The army in Edinburgh was not well pleased with the political authority which was being exercised by their comrades in London, and Monk declared that he would come to London and restore the Rump. A Council of State, which had been appointed by Parliament before the sudden and violent interruption of its sittings, sent him a Commission making him Commander-in-Chief of the armies of England, Scotland, and Ireland. John Owen wrote him a letter in the name of the Congregational Churches. The letter was carried to him by Caryl and Barker, two Congregational ministers, who, as representatives of the Churches, entreated him to use his power for the cause of liberty and godliness.15 Lambert attempted to stop his march southward, but failed.

All over the country rose cries for a free Parliament, and the officers, who found that they could not rely on their own men, recalled the Rump on December 26. Now that the House was at Westminster again, it would have been glad to send Monk back to Scotland; but he continued to move towards London, and also continued to be very silent about his own ultimate views, though he was willing to take any number of oaths. He was in favour of a free Parliament; and he was ready to swear that he abjured Charles Stuart, that he would be faithful to the Commonwealth, would resist the appointment of "a single person" and the restoration of the House of Lords.

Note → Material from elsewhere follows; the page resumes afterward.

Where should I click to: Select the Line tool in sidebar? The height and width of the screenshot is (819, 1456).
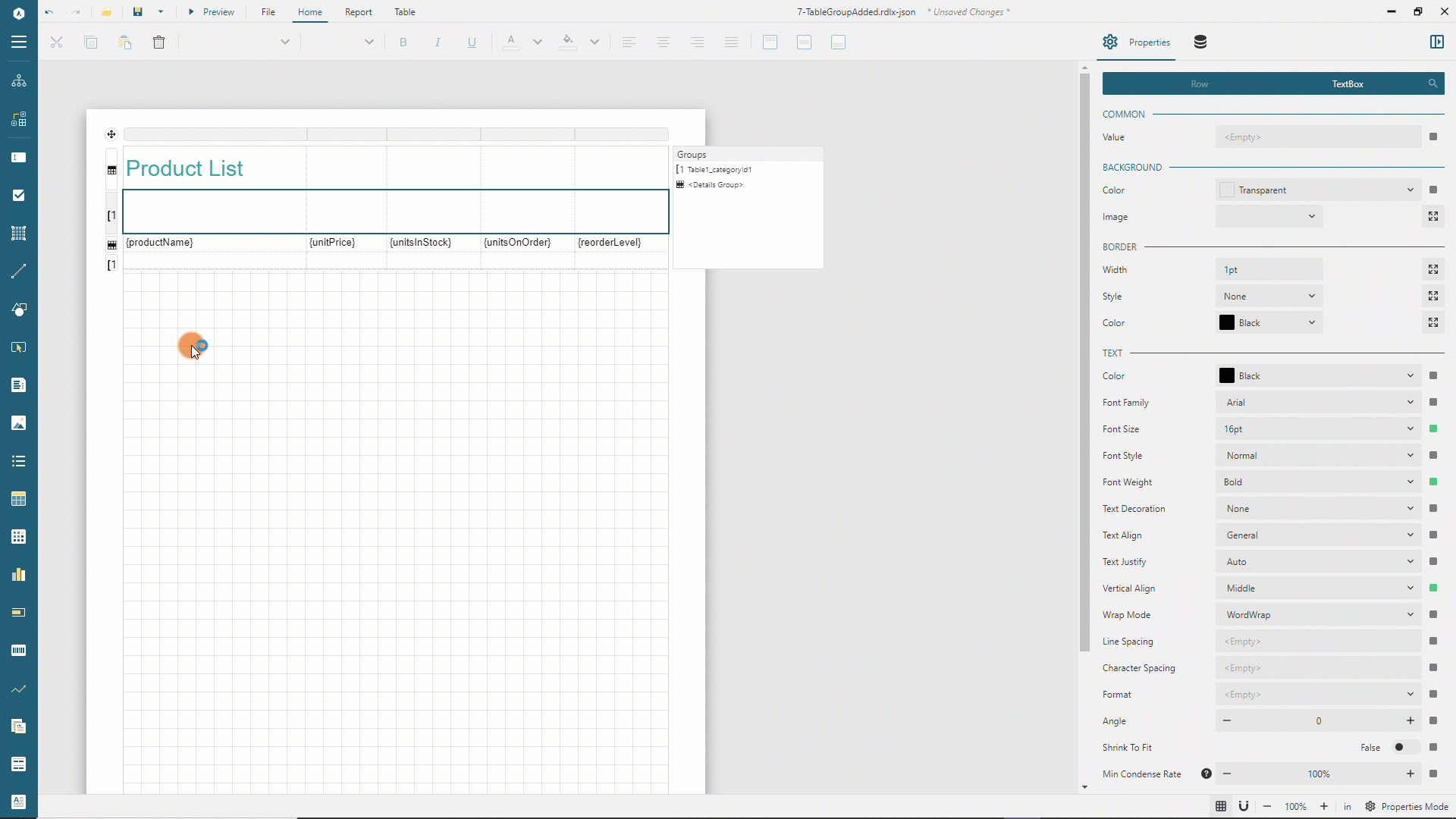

On February 6, 1659-60, Monk addressed the House of Commons, and said that he had received many addresses praying that the present Parliament might soon be dissolved and a new Parliament called, with freedom to make a national settlement. He told them that no Parliament admitted new

14 Whitelock (Oct. 26, 1659), 685.

15 Baker, Chronicle (continued by Phillips), 587-588, describes the commissioners as commissioners of the Independent Churches, mentioning Caryl. But Caryl and Barker, with Whaley and Goffe, were sent officially by the Committee of Safety, and carried letters from that body to Monk. Whitelock [Nov. 1, 1559], 686. That they should have taken a letter from Owen as well, suggests the importance of his political position. But Monk was supposed to be an Independent in religion. See Orme, Memoir of Owen (Works), i. 217–218; and Neal, iv. 216–218, for Monk's reply, addressed to Owen, Greenhill, and Hook, and by them to be communicated to the Churches.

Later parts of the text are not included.